Non so se le cose stiano come diceva qui Faulkner, ma mi sembra chiarisca almeno come scrivere un racconto non sia meno impegnativo di un romanzo.

Secondo Lei, la forma del racconto ci può aiutare a capire il presente, la nostra società? Perché?

A. In tutta onestà, non lo so. Sì, e no. Cerco di spiegarmi meglio. Se una persona tenta di comprendere il tempo in cui vive, la società di cui fa parte, ogni cosa può aiutarla nel suo intento: andare a fare la spesa osservando le altre persone, captare frasi in fila alle casse; prendere mezzi pubblici per spostarsi; guardare i luoghi che attraversa; leggere i giornali; fare zapping alla tv considerandone i programmi in modo critico, il modo in cui i presentatori e le presentatrici interagiscono con il pubblico, gli argomenti di cui parlano; andare alle poste e notare chi le frequenta; stare sui social network in modo consapevole e via così. Il racconto, come il romanzo, la poesia, come altre forme d’arte, può aiutare a capire il presente e la nostra società se anche noi contribuiamo. Si potrebbe obiettare che può essere proprio un racconto, o un romanzo, una poesia, a far nascere in noi l’interesse per certe questioni, a porci delle domande su ciò che accade intorno e nel nostro paese e fuori, ma questo può valere anche per un’esperienza non letteraria o legata all’arte, magari una notizia, un fatto accaduto a noi stessi o qualcuno cui teniamo; in ogni caso il nostro contributo è ineludibile, ci deve essere una frizione tra chi legge e ciò che legge, e chi fa la prima mossa è sì importante, ma non quanto il risultato.

Cos’è che la affascina nelle pagine di uno scrittore di racconti? Cos’è che le fa dire: sì, questo autore è davvero in gamba, questi racconti valgono?

A. In generale, e questo vale per romanzi, racconti, poesie e quant’altro, uno scrittore o una scrittrice mi colpiscono positivamente quando ciò che scrivono mi lancia altrove, quando le parole che leggo non si fermano sulla superficie dei miei occhi ma penetrano, continuano a lavorare dentro me oltre il tempo della lettura.
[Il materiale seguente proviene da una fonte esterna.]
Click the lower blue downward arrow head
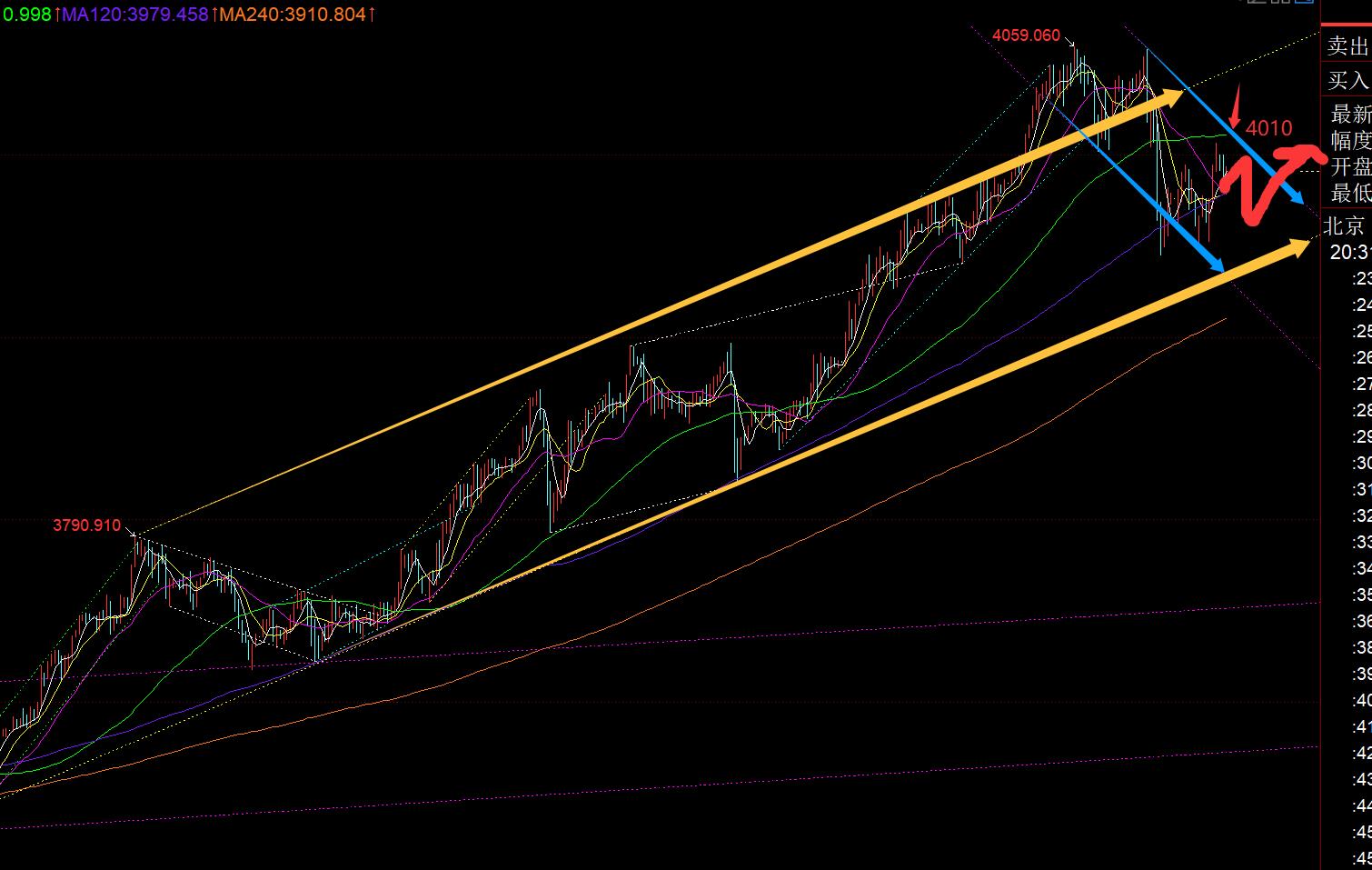 click(1216, 264)
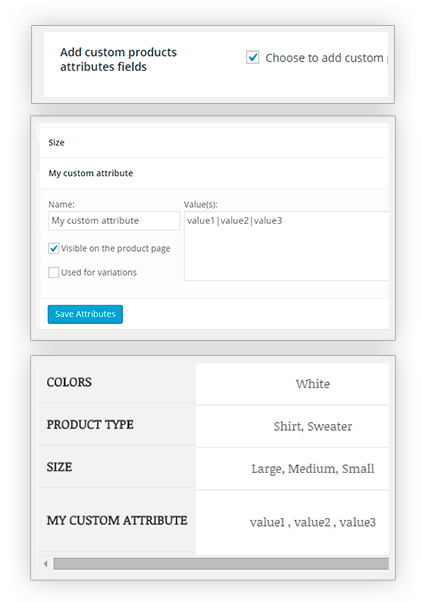Click the Save Attributes button
Screen dimensions: 422x602
[x=85, y=314]
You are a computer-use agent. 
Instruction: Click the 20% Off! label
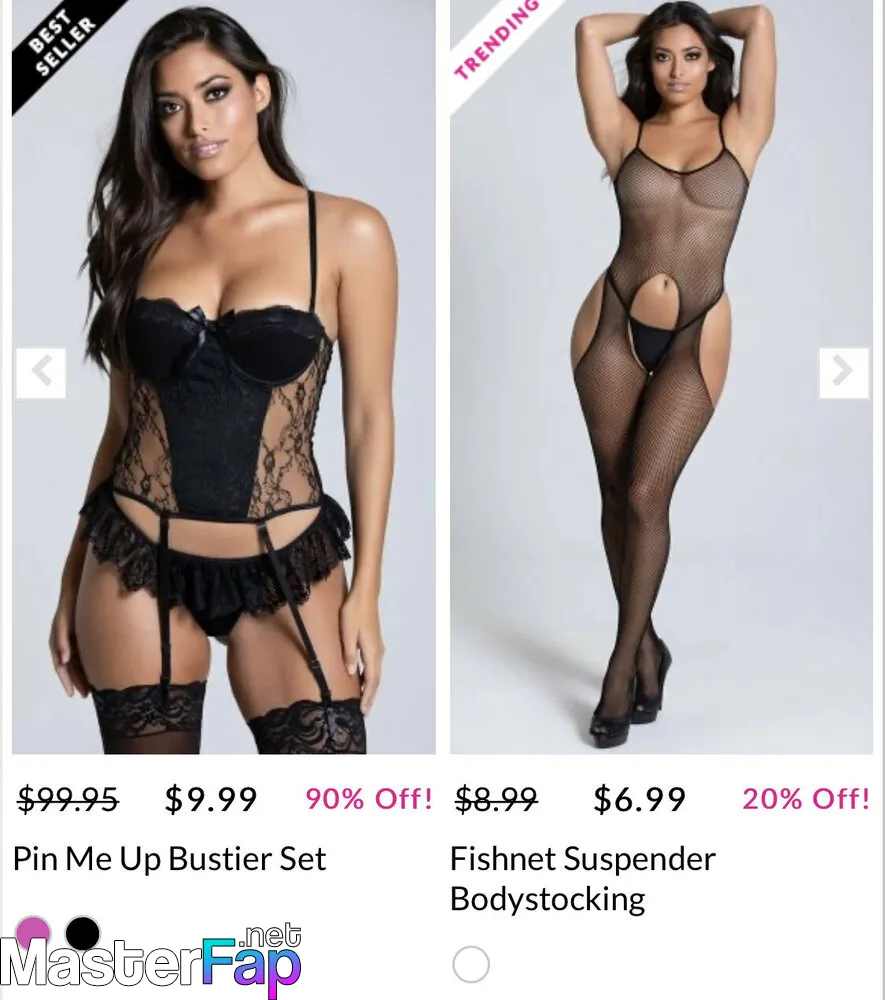click(x=806, y=798)
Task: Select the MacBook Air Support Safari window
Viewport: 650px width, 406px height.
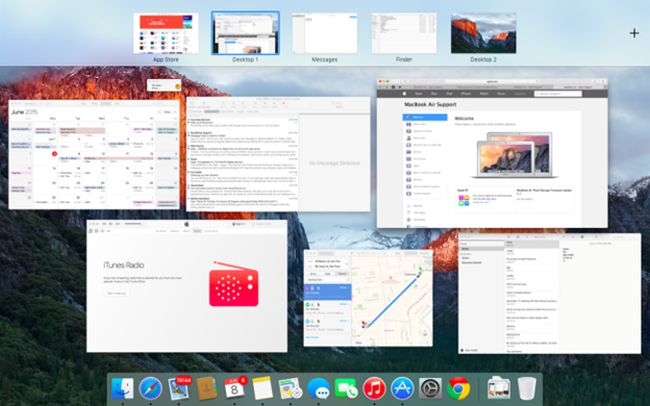Action: click(x=492, y=153)
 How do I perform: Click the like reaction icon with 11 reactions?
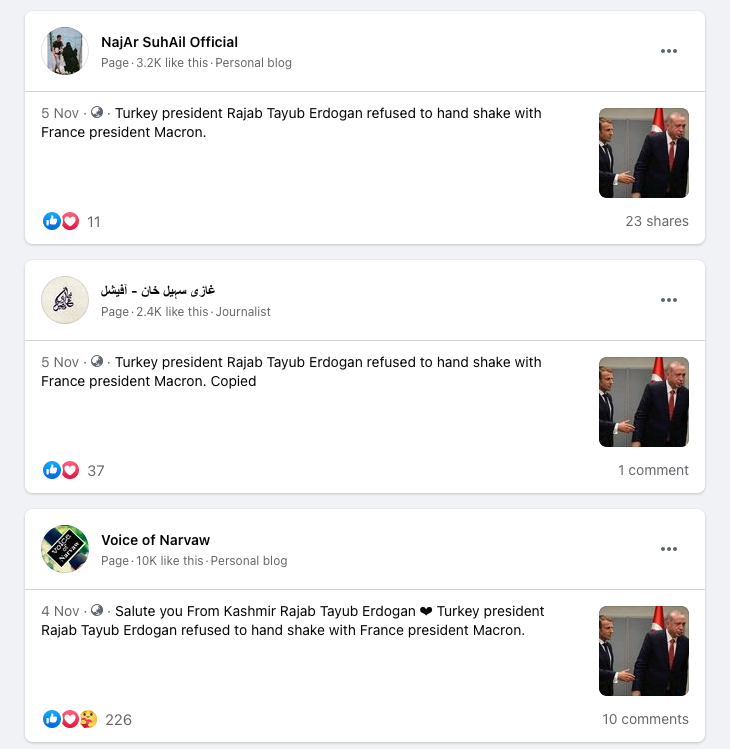coord(52,221)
Solitamente questo accade quando trovo nei racconti un certo grado di ossessività, nella scrittura, nei personaggi; quando c’è una tensione che va oltre lo scritto; quando noto che ciò che manca, quel che non è scritto, è altrettanto importante di quello che è sulla pagina. Per me è così: la lettura di un libro non riguarda solo i segni visibili ma anche quelli invisibili, la capacità di chi scrive di far intravedere altro, di aprire, o lasciare socchiuse, delle porte all’immaginazione.

Ci sono scrittori di racconti contemporanei e non (anche in Italia) che vuole menzionare per il loro valore e che ritiene un esempio di stile per le nuove generazioni?

A. Non so. Spero che le nuove generazioni siano molto curiose e leggano moltissimo, esplorando tanti stili diversi e alla fine riuscendone a trovare uno personale, che si adatti loro in modo perfetto. Considerando gli ultimi venti anni, pescando tra noti e meno noti e tentando una certa varietà, per quanto riguarda la letteratura straniera direi David Foster Wallace, Mariana Enriquez, Banana Yoshimoto, Bernard Quiriny. Per quel che riguarda il nostro paese, sempre con un occhio alla varietà, direi Giulio Mozzi, Luca Ricci, Paolo Cognetti, Carlo Sperduti, Paolo Zardi, Francesca Matteoni, Mariasole Ariot, Andrea Consonni, Massimiliano Nuzzolo, Francesco Dezio… Spero in ogni caso che questi possano essere magari una miccia per poi leggere anche autrici e autori “meno” contemporanei.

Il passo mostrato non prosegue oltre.